The Aprilia SR 150 has always been lauded for its benchmark performance, and a look at the SR 160’s larger and more powerful motor suggests that the bar may have been pushed higher. However, our tests reveal otherwise.
In the transition to comply with BS6 norms, the cubic capacity of the air-cooled single has gone up slightly, from 154.8cc to 160cc, via an increase in the stroke from 58.6mm to 60.6mm. Meanwhile, the carburettor has been replaced with a fuel-injection system. The result of this is a 0.84hp increase in power and a 0.7Nm increase in torque.

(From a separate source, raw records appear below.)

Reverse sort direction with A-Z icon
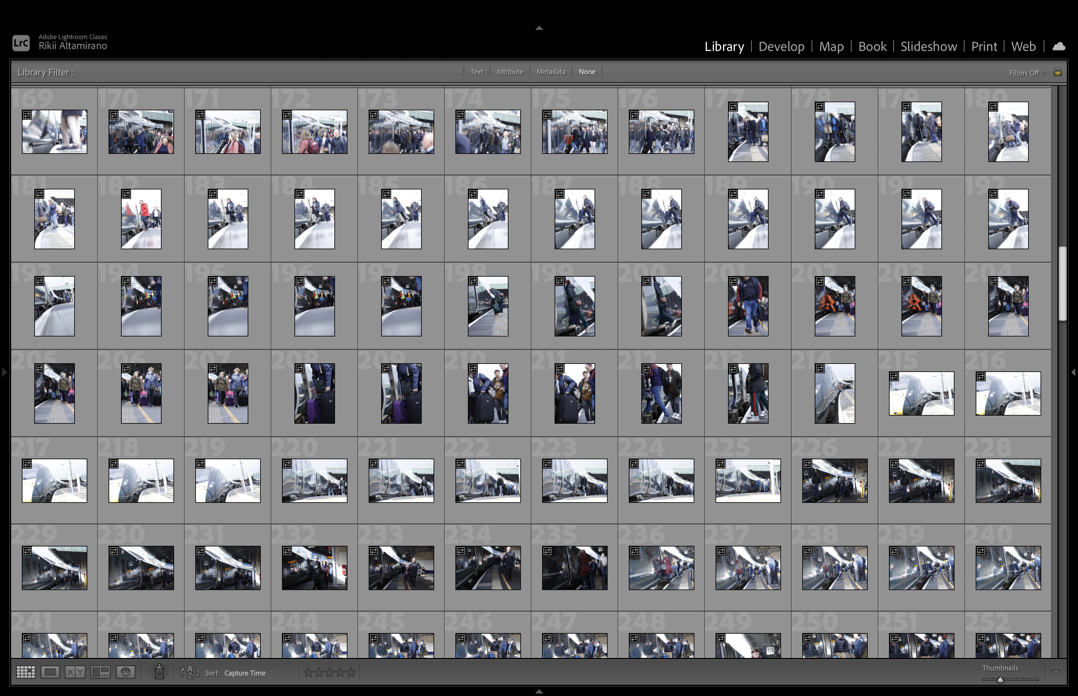1078x696 pixels. (x=190, y=672)
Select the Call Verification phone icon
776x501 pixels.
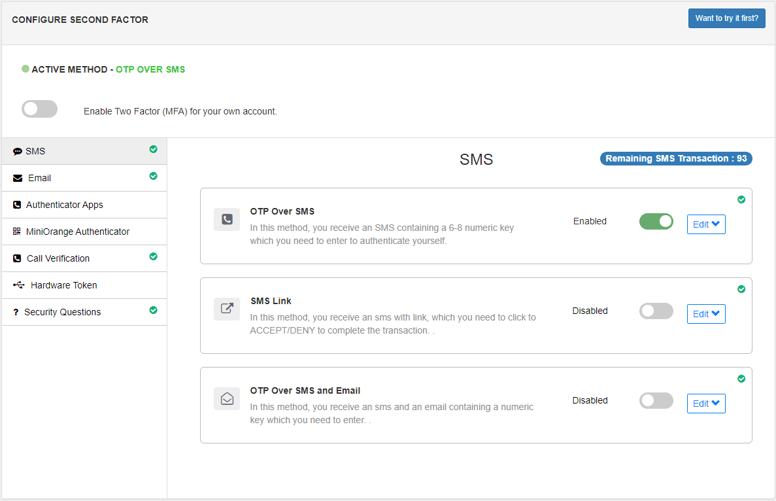tap(17, 258)
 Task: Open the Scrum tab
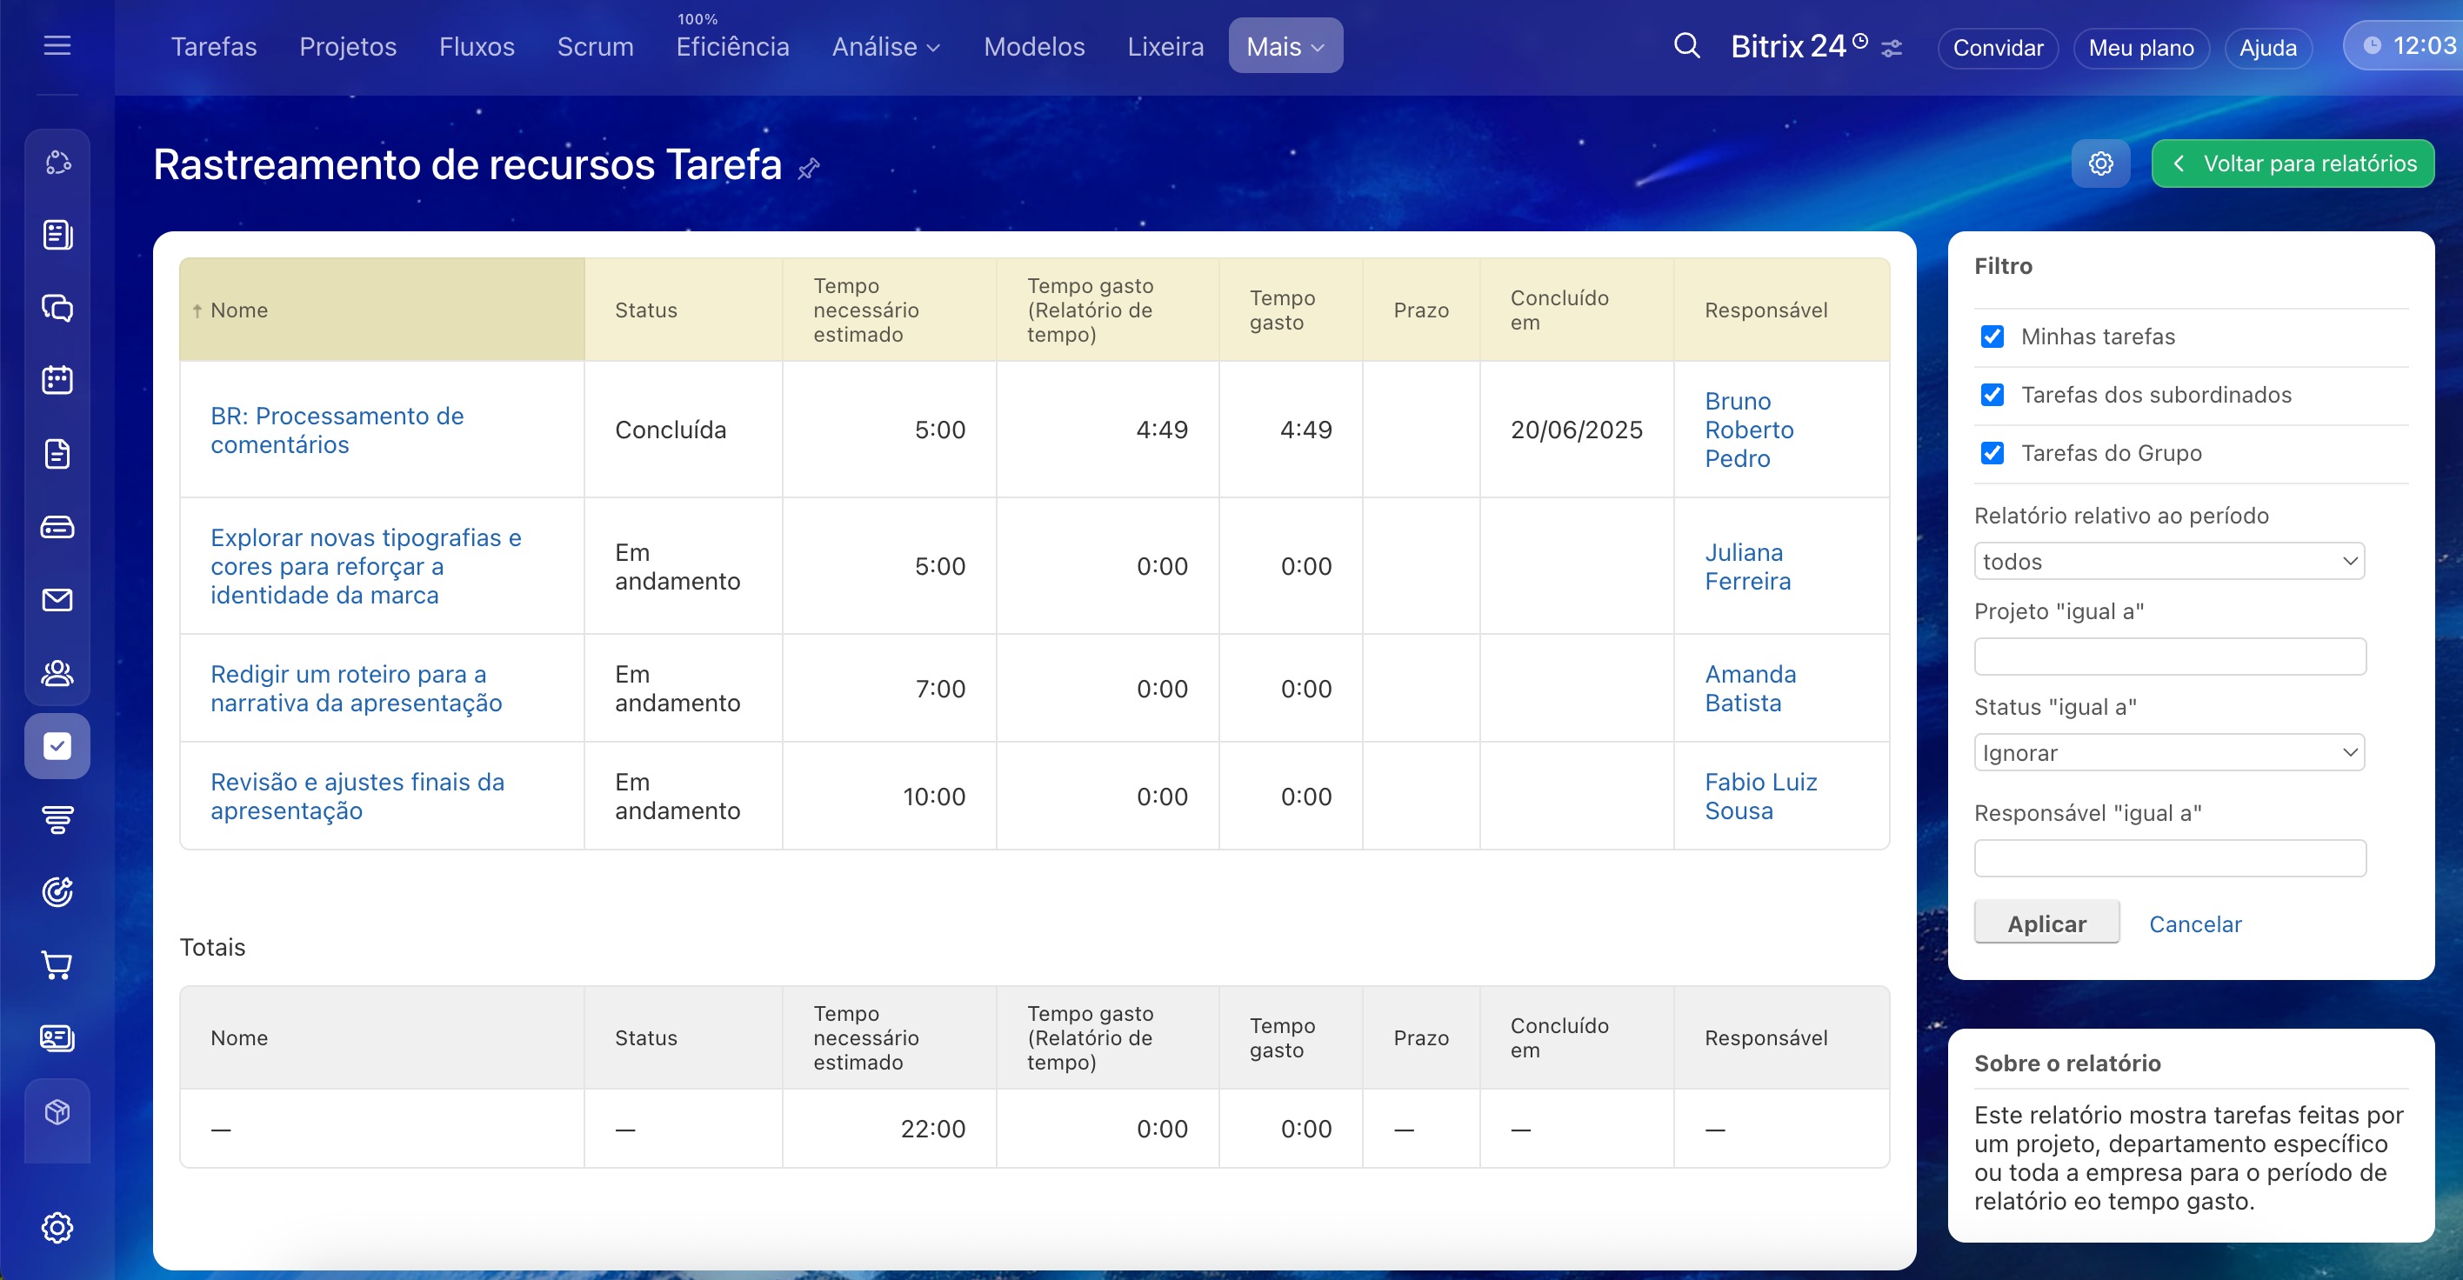pyautogui.click(x=595, y=46)
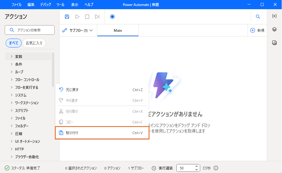Viewport: 282px width, 173px height.
Task: Open the Variables {x} panel icon
Action: (x=274, y=16)
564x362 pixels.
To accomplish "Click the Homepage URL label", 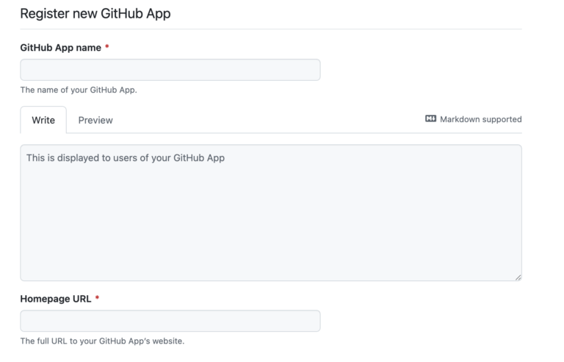I will [x=56, y=299].
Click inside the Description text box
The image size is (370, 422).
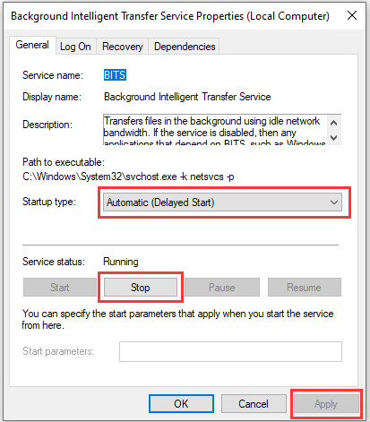click(215, 130)
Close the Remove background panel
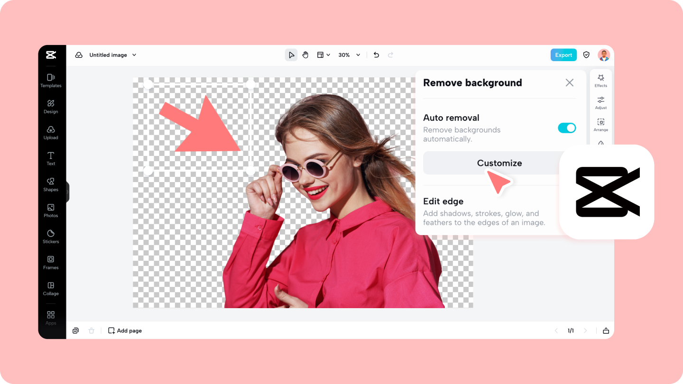This screenshot has width=683, height=384. click(570, 82)
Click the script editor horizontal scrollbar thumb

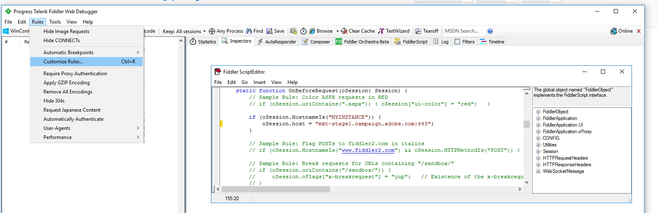click(275, 189)
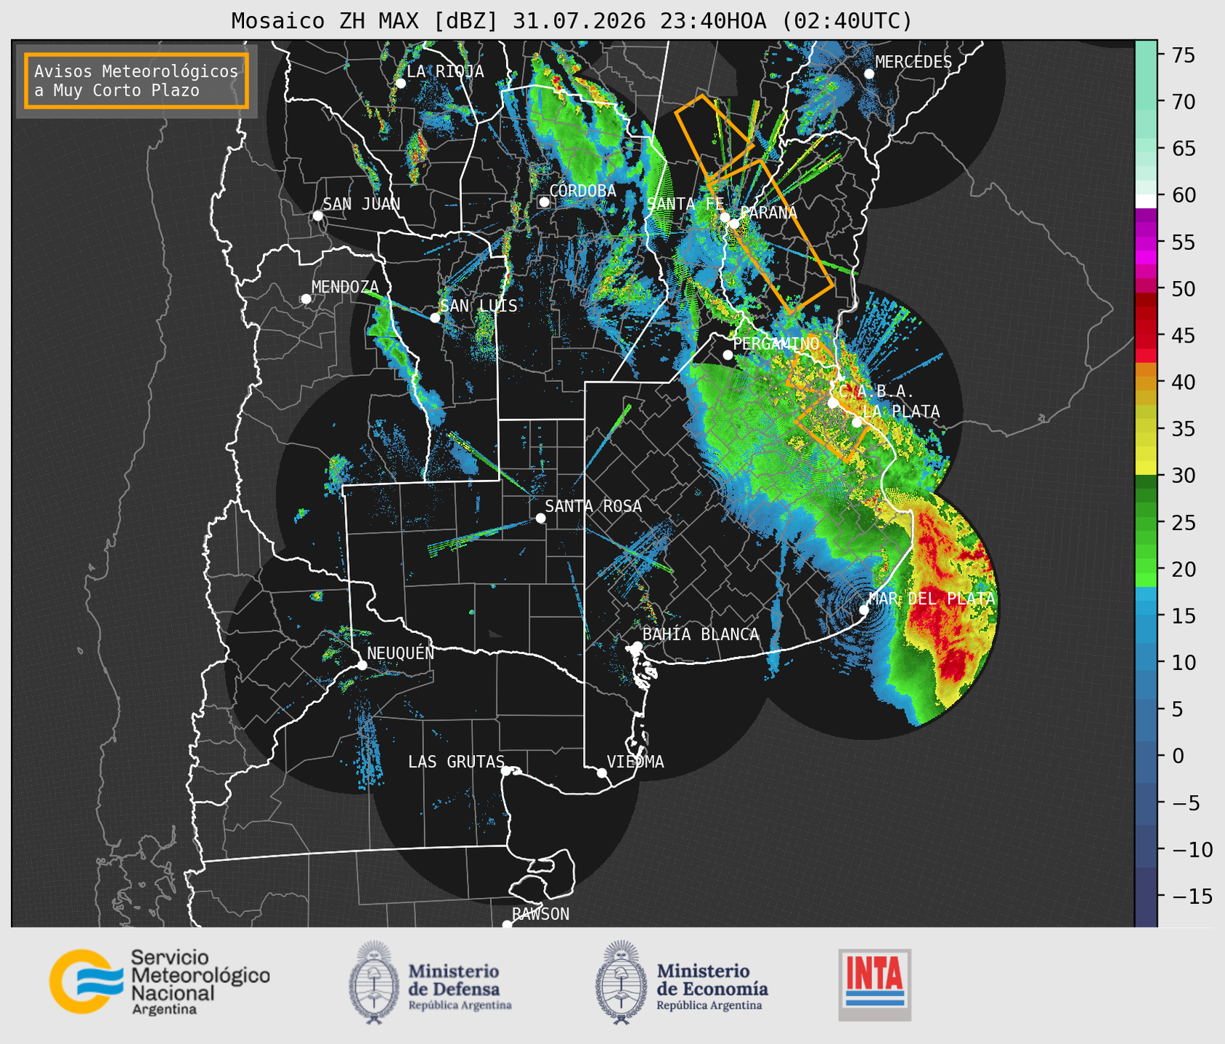Click the red 45 dBZ color band

[1146, 335]
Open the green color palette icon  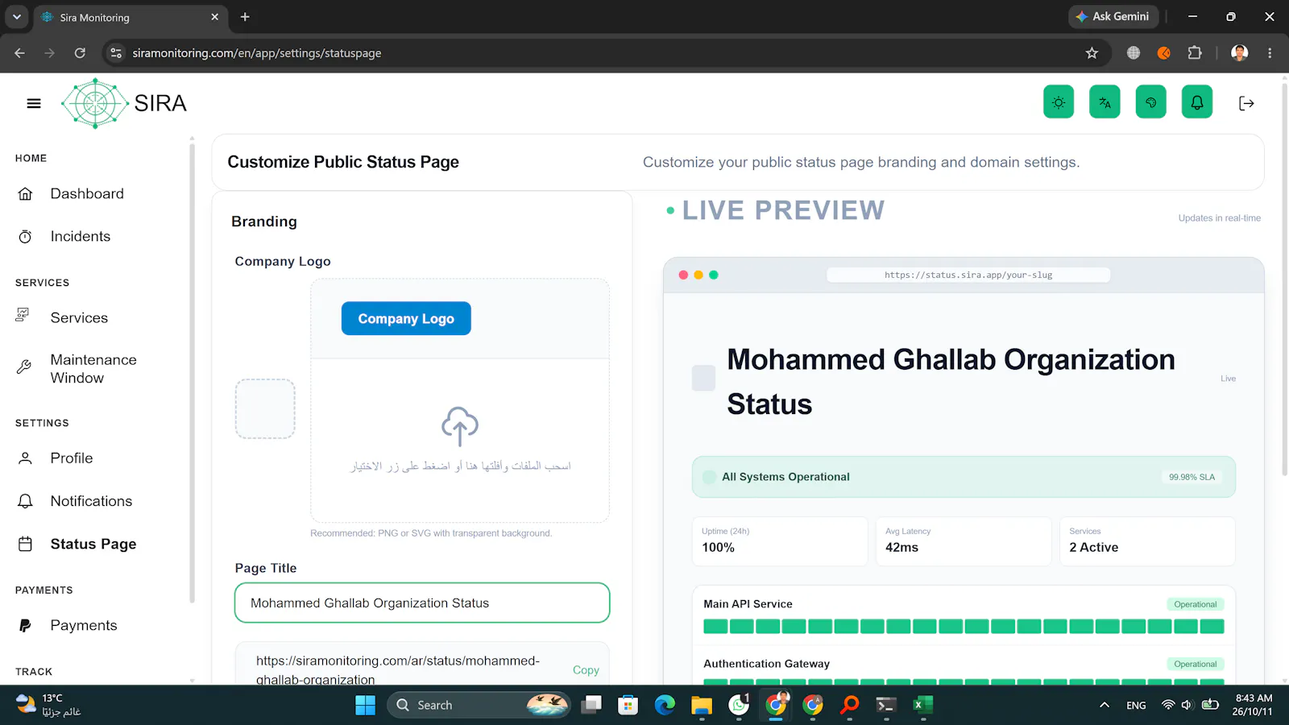click(x=1150, y=102)
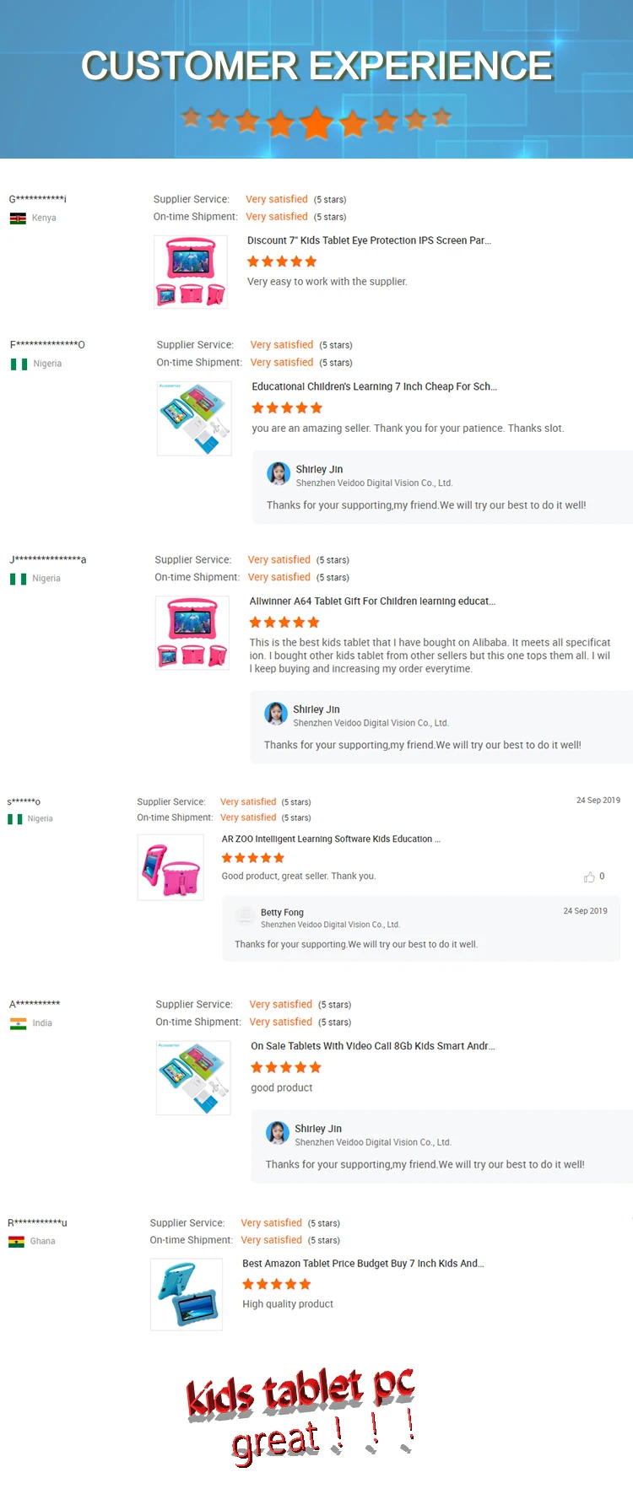Click Betty Fong's avatar icon
This screenshot has height=1505, width=633.
point(245,916)
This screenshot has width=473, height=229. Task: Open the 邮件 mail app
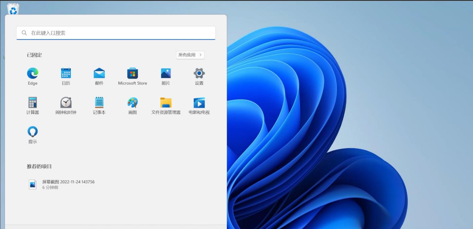(x=99, y=74)
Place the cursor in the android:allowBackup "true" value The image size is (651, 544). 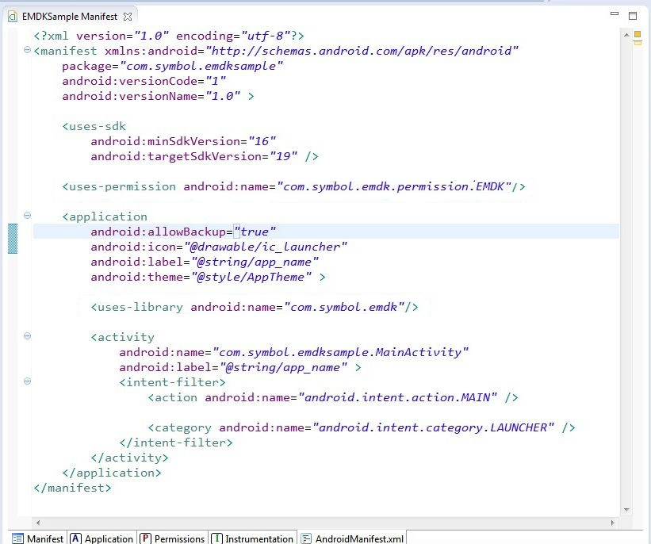(x=255, y=232)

The new BS6 engine sounds similar to the outgoing BS4 unit at idle.
Crank up the engine and you’ll notice that it sounds similar to the BS4 unit at idle, despite the addition of the secondary catalytic converter. However, once you set off, you’ll find that the scooter feels notably smoother, and it remains that way until you cross the 70- 80kph mark. This smoothness, however, has come at the cost of the initial punch off the line that made the previous scooter a bit more exciting. This reduced feeling of urgency reflects in our performance tests as well. Clocking 7.96sec in the 0-60kph sprint, the SR 160 is 0.49sec slower than the SR 150 we tested last year. Nevertheless, it remains India’s quickest scooter, albeit by a slim margin over the 125cc scooters such as the BS6 Suzuki Access (0-60kph in 8.08sec).
As far as top speed is concerned, the SR160 managed to nudge past 90kph on the speedometer. Corresponding to the Vbox numbers, it is great to see that the speed displayed is now quite accurate and Aprilia has finally fixed the massive speedo error issue that exaggerated the SR 150’s top speed.